I stopped walking and turned to look at her; I desperately wanted to ask her about her “dates”, how many she had before me, but I had to change the subject because it was eating me alive. I shouldn’t let her know I cared so much, I had to think of something fast. “Where do you go then?” I said casually.

“Oh I don’t know…” she shrugged, “a beach, a bar, the movies, stuff like that.”

“Wait a minute, your dates took you to _bars?”_ I was genuinely shocked.

 _“_ Yeah. C’mon, they drank, I didn’t, I’d get a Coke or something,” she explained like it was the silliest thing in the world.

I was feeling numb and confused. And way too young. What the fuck, what was wrong with me, why did she make me feel so small and unimportant all of a sudden?

“How… how old were those guys anyway? I mean did you, like, date _old_ guys?”

She furrowed her brow. “Not ‘old’,” she corrected me, suddenly wary of my questions, “Old- _er._ Johnny, are you jealous?”

What a slap in the face, that chick surely didn’t mince her words. “I’m – I’m not jealous,” I stuttered shoving my hands in my pockets. “Jealousy is for the weak and those who don’t trust their women.”

I remembered my mom telling that to Sid once, it was after they had a long fight; I guess she wasn’t exactly ‘telling’ him that, she was mumbling it between sobs. Still trying to remember if she had a black eye or not.

_I’d never hurt you, Ali, I’d never lay one finger on you. I’d never-_

“Heyyyy who said I was your woman?” Ali protested elbowing me in the ribs; this time her blow was gentler.

We stopped at the counter of the ferris wheel and I paid for our tickets.

“You’re right. Technically you’re not even a woman yet,” I retorted, ready for any verbal sparring with her as we walked into the cabin and fastened our seatbelts. I was determined to make her feel as young as I did. I had to. “You’re a girl. A beautiful witty girl, but let’s face it, not exactly a woman.”

“Not a woman, huh…” Ali said with a voice full of irony as the wheel started moving. “Don’t make me prove you wrong tonight.” Her lips curved into a suggestive smirk. “How much do you know about girls anyway?”

I shrugged. “Not enough I guess. Care to teach me?” I provoked her, my hands buried deep in my pockets. I wasn’t going to touch her that night, not unless she begged me for it.

“It depends…” she murmured raising her brows indifferently. “Are you a good student?”

“A student is only as good as his teacher,” I replied and gave her my most mysterious look. I had heard that quote somewhere but didn’t remember where.

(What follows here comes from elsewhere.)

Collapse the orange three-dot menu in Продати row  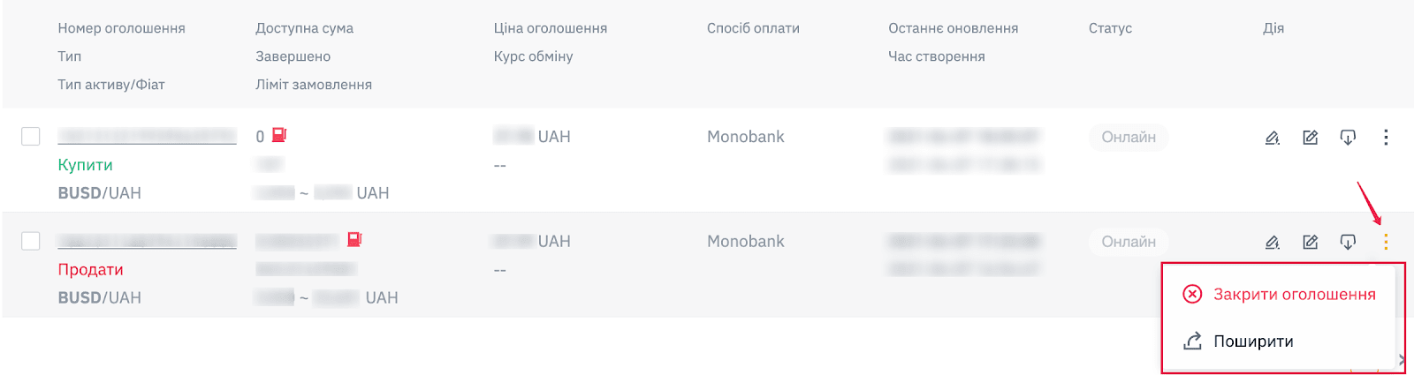(1386, 242)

If this was a battle of wits-

“I love it when you do that,” she cooed, her voice soft and mellow. “That thing with your mouth-” she breathed staring at my lips.

_Okay._

She knew how much I wanted her.

She knew it, I couldn’t hide.

She knew how to catch me unawares and take my breath away.

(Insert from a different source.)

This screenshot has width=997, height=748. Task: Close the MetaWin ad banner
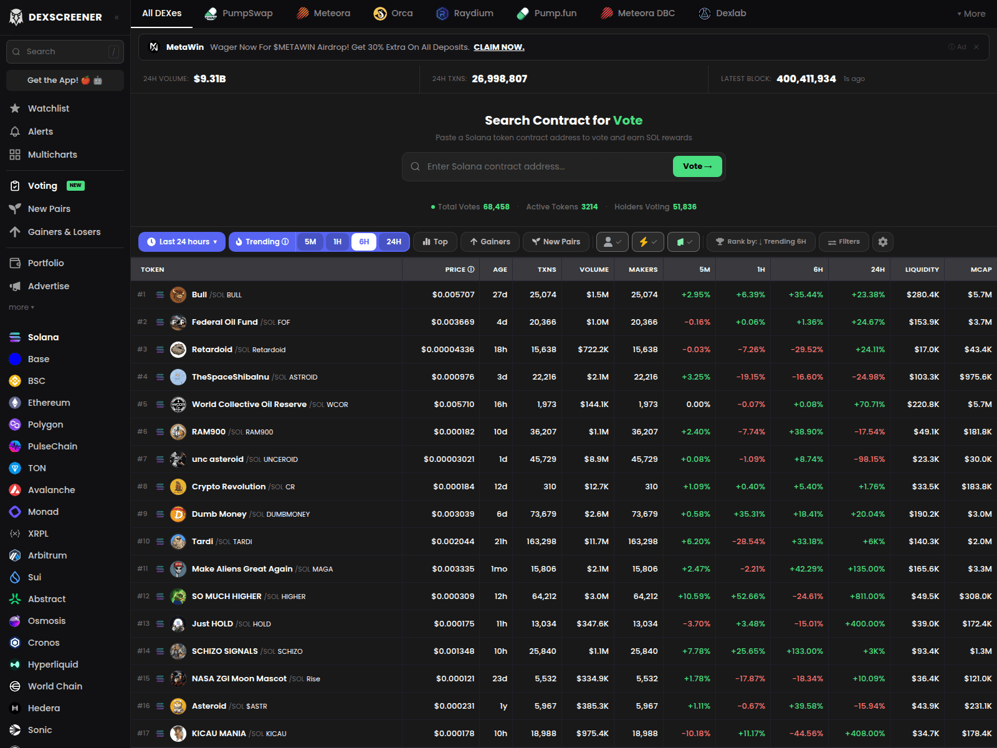[x=976, y=47]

She had just confessed there was something about me that she loved and I had no idea what it was and I desperately wanted her to love it even more, whatever it was.

“When I do what?”

“That little smirk of yours,” she said dreamily tracing the side of my mouth with her thumb. “You just did it. Just now. I’ve noticed, only the right corner of your lips curls up when you’re being a smartass or sarcastic - or when you’re trying to hide your enthusiasm like you’re doing now. Which you can’t by the way because your pupils are dilated and your eyes are so blue that I can _see_ it, even in the dark. You know, sometimes your eyes are so blue they’re almost violet.” I swear I could feel her eyes caressing my lips now.  “I like that smirk, Johnny, it’s so you, and I wonder what it’s like waking up to that tiny wrinkle bracketing your lips.”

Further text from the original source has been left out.